[Task goal]
Extract every line of the entries below that contains the string "size", matching case exactly.

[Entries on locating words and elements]
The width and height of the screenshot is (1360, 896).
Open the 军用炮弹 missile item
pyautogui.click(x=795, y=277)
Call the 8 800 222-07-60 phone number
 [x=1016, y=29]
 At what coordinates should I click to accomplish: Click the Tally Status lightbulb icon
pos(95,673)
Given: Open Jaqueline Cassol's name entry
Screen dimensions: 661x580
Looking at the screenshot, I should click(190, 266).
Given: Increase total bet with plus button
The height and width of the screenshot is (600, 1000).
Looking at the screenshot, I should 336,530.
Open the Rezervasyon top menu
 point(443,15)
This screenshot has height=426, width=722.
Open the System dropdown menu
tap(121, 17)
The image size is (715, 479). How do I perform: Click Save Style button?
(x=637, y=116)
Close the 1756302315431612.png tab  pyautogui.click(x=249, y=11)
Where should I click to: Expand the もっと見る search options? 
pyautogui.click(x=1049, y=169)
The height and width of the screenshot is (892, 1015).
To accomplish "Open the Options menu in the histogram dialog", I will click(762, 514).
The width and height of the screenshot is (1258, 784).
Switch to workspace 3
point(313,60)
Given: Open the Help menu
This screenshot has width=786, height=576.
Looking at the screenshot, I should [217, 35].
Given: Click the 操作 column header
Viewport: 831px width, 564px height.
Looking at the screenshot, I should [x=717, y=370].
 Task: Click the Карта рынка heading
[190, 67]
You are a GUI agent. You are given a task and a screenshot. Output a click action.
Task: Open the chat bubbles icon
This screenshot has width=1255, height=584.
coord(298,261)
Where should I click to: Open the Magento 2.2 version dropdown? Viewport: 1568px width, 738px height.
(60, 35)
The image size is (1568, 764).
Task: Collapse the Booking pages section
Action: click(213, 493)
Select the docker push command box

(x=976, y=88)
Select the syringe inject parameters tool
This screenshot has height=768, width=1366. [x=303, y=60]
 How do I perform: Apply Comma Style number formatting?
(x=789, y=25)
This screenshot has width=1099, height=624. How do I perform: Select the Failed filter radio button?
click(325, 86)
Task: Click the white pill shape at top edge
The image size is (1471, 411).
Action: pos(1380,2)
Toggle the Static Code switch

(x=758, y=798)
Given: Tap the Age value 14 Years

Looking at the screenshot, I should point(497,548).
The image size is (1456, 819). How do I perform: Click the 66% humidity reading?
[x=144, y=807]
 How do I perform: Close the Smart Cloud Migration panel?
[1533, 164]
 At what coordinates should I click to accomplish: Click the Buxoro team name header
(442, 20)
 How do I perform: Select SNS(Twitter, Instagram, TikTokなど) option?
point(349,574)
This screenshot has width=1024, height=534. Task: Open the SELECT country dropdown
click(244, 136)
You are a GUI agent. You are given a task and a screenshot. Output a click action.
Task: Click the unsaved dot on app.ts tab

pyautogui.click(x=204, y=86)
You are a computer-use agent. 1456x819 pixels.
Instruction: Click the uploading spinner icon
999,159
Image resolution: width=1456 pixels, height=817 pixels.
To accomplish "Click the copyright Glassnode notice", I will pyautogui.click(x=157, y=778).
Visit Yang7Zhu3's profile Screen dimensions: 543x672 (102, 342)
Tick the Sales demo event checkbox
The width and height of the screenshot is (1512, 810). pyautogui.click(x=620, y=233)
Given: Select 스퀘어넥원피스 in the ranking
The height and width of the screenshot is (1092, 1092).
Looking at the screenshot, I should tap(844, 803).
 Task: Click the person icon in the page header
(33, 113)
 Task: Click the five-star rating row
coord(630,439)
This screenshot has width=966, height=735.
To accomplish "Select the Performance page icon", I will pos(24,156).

[Problem solution]
The image size is (715, 479). How do I perform: Click Save Style button?
The image size is (1568, 764).
The image size is (1471, 411).
The image size is (1456, 819). How do I perform: Click the 66% humidity reading?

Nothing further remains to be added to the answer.